The ensureCapacity implementation
frajt opened this issue · 3 comments
Hi,
We have a change in the Trove ensureCapacity method which takes care that the grow of the underlying tables (_set, _values) is following the normal grow where the capacity is always doubled. Your (and Trove) implementation will always increase the capacity just to fit the new additional (or Trove's extra desired) size which will cause a lot of rehashing (including array re-allocations) when ensureCapacity is called many times for small increments. If the ensureCapacity is going to rehash, it should follow the normal capacity grow (Trove - double it, Koloboke - grow by configured scale).

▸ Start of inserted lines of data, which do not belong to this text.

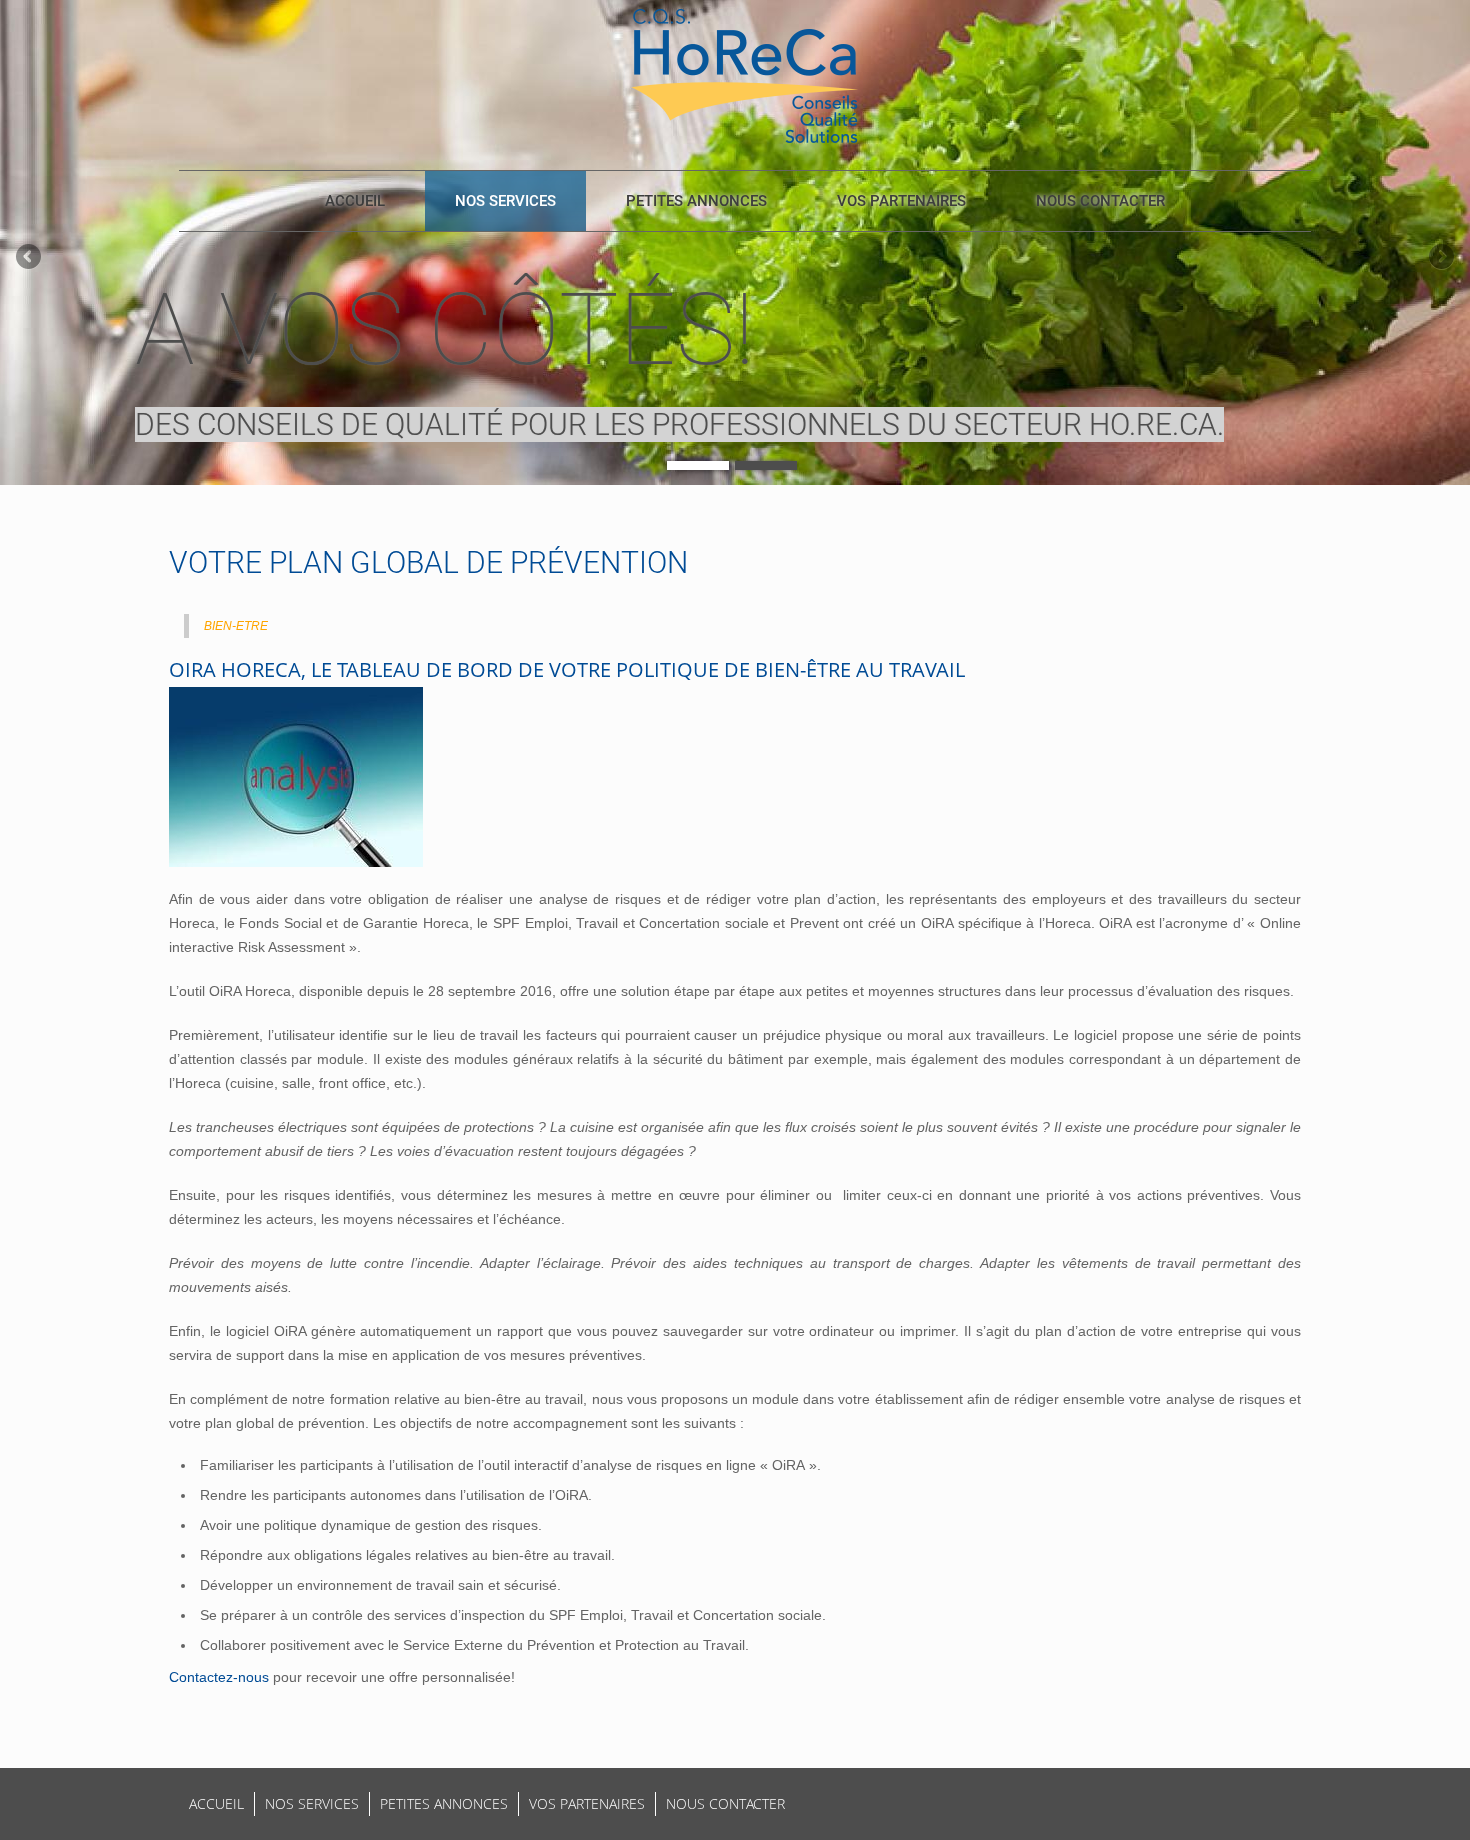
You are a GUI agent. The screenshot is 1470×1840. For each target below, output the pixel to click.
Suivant (1440, 258)
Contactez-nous (219, 1677)
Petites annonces (696, 201)
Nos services (505, 201)
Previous (30, 258)
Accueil (355, 201)
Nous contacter (1100, 201)
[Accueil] (745, 75)
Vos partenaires (901, 201)
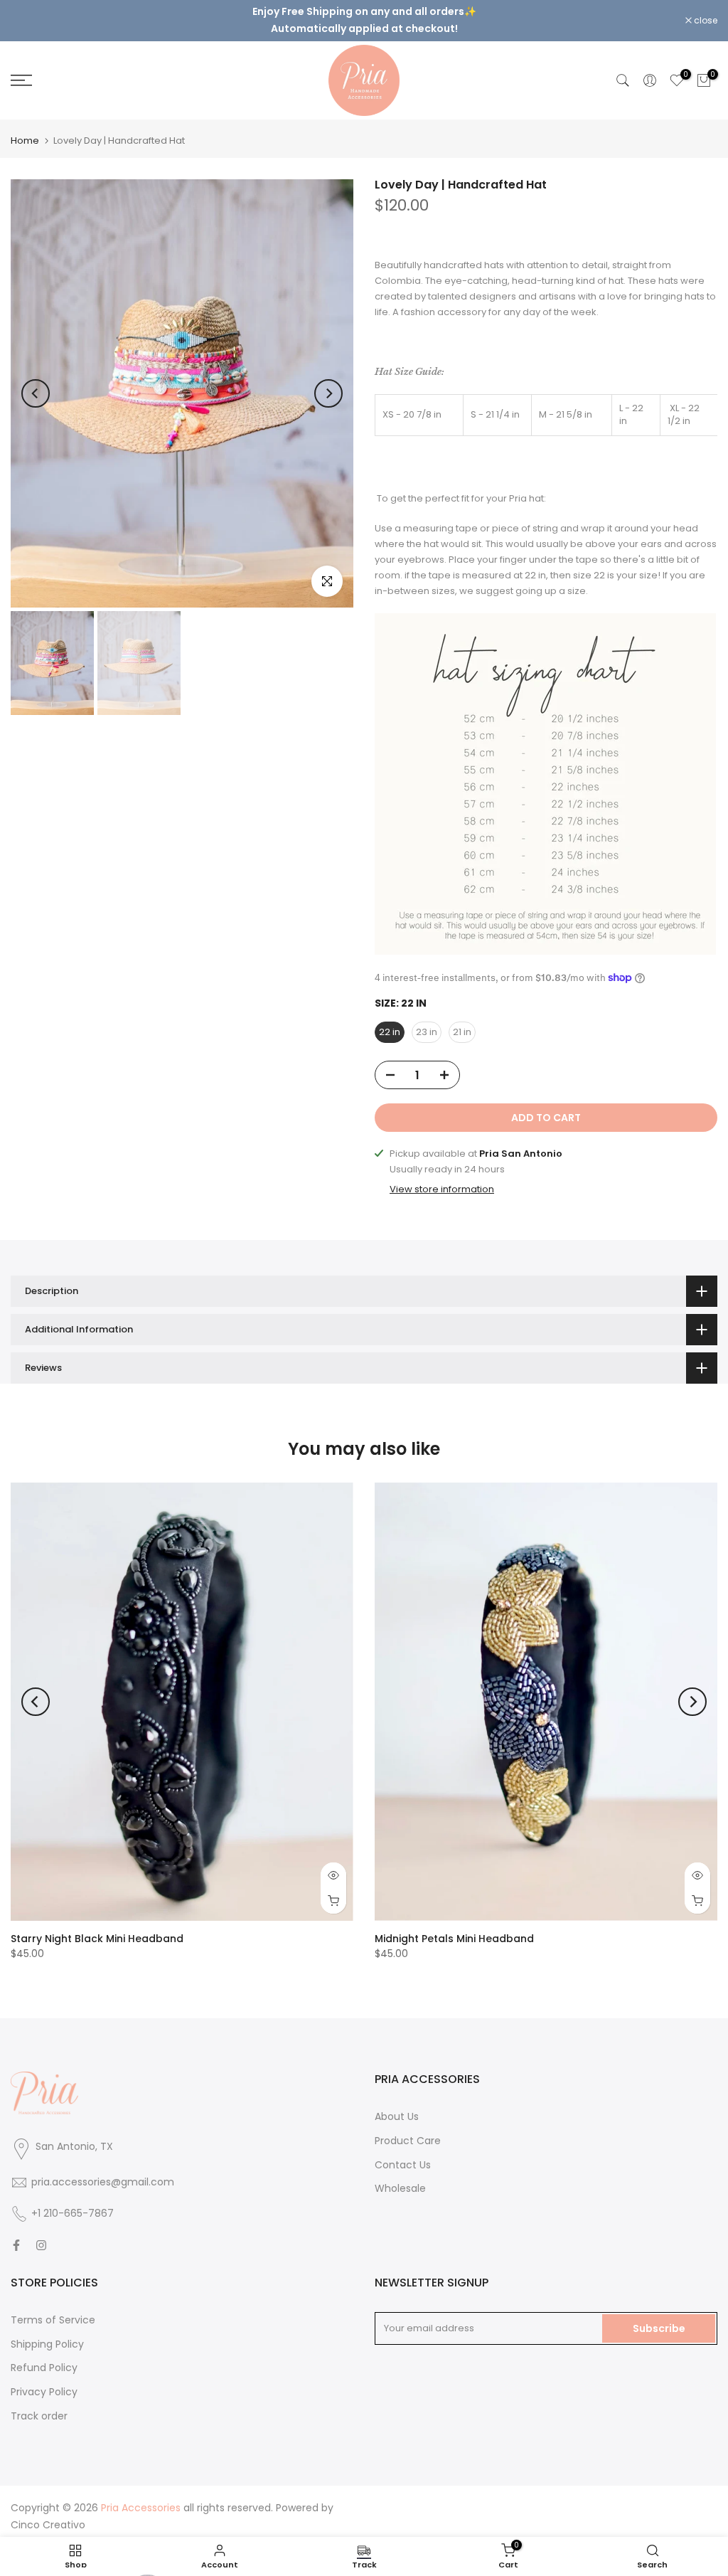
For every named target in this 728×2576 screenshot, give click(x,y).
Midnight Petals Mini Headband (454, 1927)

Reimplemented ensureCapacity for Trove 2.0.x
@Override
public void ensureCapacity(int desiredExtraSize) {
if(desiredExtraSize > (super._maxSize - size())) {
final int desiredCapacity = ((int) ((desiredExtraSize + size()) / super._loadFactor)) + 1;
final int doubleCapacity = this.capacity() << 1;
this.rehash(PrimeFinder.nextPrime(Math.max(desiredCapacity, doubleCapacity)));
final int capacity = capacity();
this.computeMaxSize(capacity);
this.computeNextAutoCompactionAmount(capacity);
} else {
;
}
}
BTW: Do you have a page listing all changes made to the Trove interface? The ensureCapacity is to be called now with the expected total size which is quite a change to the desired size on Trove.
Michal
Currently it seems to me that such logic would make more harm than good. In the case you are performing many addAll/putAll calls, where each merged collection is small, indeed there will be more rehashes than with the approach you suggested. But it seems to be very rare case. On the other hand, if you perform only one addAll/putAll, with your approach there will be unneccesary memory overuse.

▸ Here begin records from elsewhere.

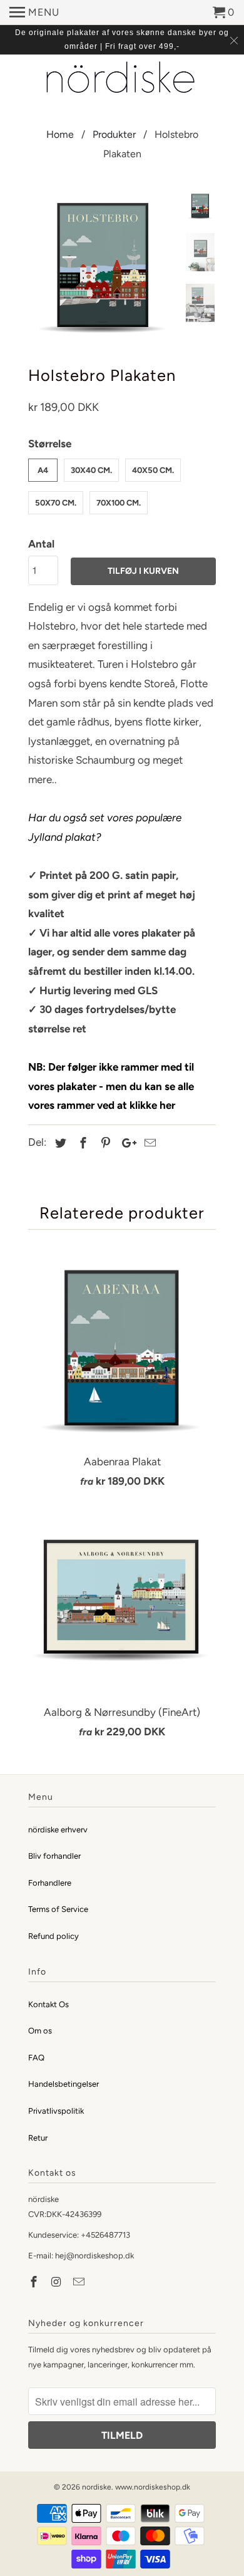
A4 (43, 470)
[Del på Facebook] (81, 1143)
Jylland (45, 837)
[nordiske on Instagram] (57, 2282)
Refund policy (53, 1936)
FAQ (36, 2057)
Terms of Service (58, 1909)
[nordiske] (122, 79)
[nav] (34, 12)
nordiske (96, 2487)
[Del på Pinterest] (104, 1143)
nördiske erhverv (58, 1829)
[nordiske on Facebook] (35, 2282)
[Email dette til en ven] (148, 1143)
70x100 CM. (118, 502)
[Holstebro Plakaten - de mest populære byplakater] (103, 267)
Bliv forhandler (54, 1856)
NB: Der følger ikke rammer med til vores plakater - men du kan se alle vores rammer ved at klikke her (111, 1086)
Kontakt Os (48, 2004)
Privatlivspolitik (56, 2111)
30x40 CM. (91, 470)
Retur (38, 2137)
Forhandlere (49, 1883)
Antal (41, 544)
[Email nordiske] (80, 2282)
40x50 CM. (153, 470)
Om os (40, 2030)
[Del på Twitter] (59, 1143)
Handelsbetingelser (63, 2084)
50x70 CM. (55, 502)
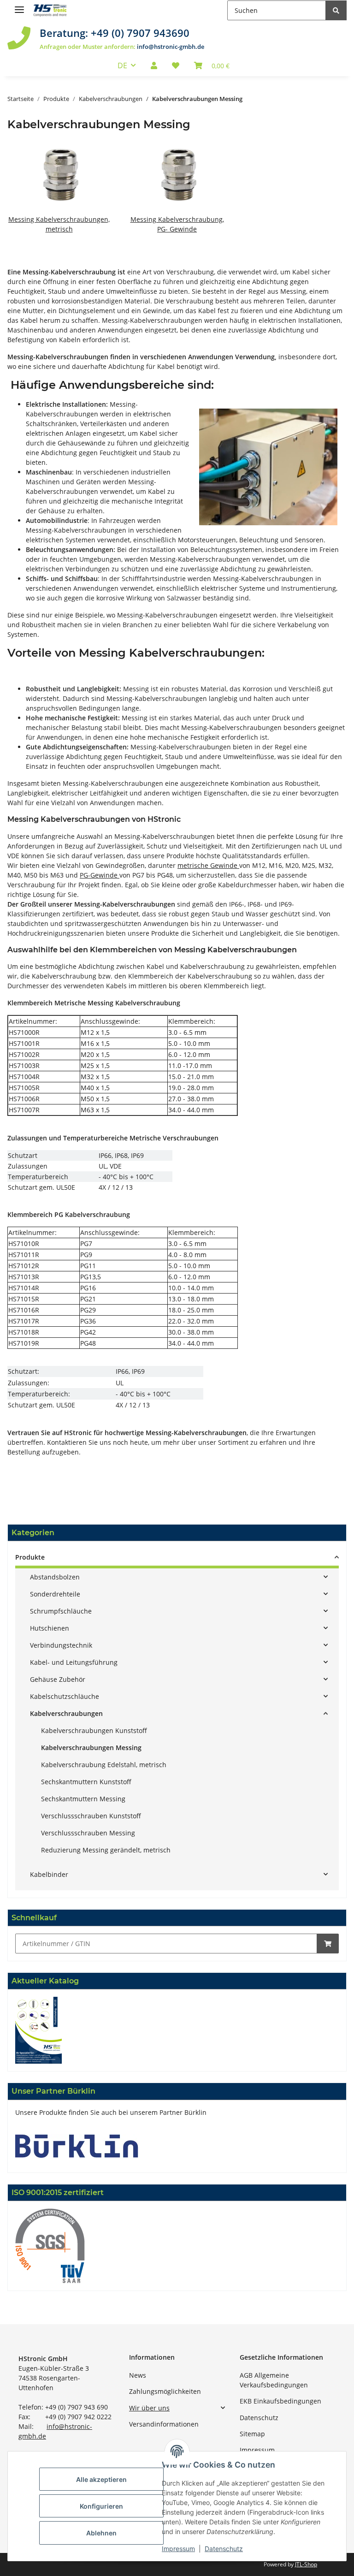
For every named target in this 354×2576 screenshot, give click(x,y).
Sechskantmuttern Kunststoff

Note that with current approach you can workaround this behaviour, by performing ensureCapacity manually with sum of total additions:
totalAdd = collections.map(c -> c.size()).sum();
bigKolobokeCollection.ensureCapacity(bigKolobokeCollection.size() + totalAdd);
collections.forEach(bigKolobokeCollection::addAll);
With you suggestion, there would be NO way to enlarge capacity by a small margin.
Please correct me if I understood you question incorrectly, or you think puttingAll/addingAll many small collections is more common case.
BTW: Do you have a page listing all changes made to the Trove interface? The ensureCapacity is to be called now with the expected total size which is quite a change to the desired size on Trove.
I done this because I have found that I more often type something like c.ensureCapacity(capacityNeeded - c.size())
than c.ensureCapacity(addition)
. Note that ensureCapacity() is already called inside putAll
/addAll
, you shouldn't worry about that.
No, there is no such page yet.
I done this because I have found that I more often type something like c.ensureCapacity(capacityNeeded - c.size()) than c.ensureCapacity(addition). Note that ensureCapacity() is already called inside putAll/addAll, you shouldn't worry about that.
However, no. I thinked explaination why I did that change, but more likely I did that because ensureCapacity
name is expected to accept the total capacity rather than addition. I followed principle of least astonishment in API.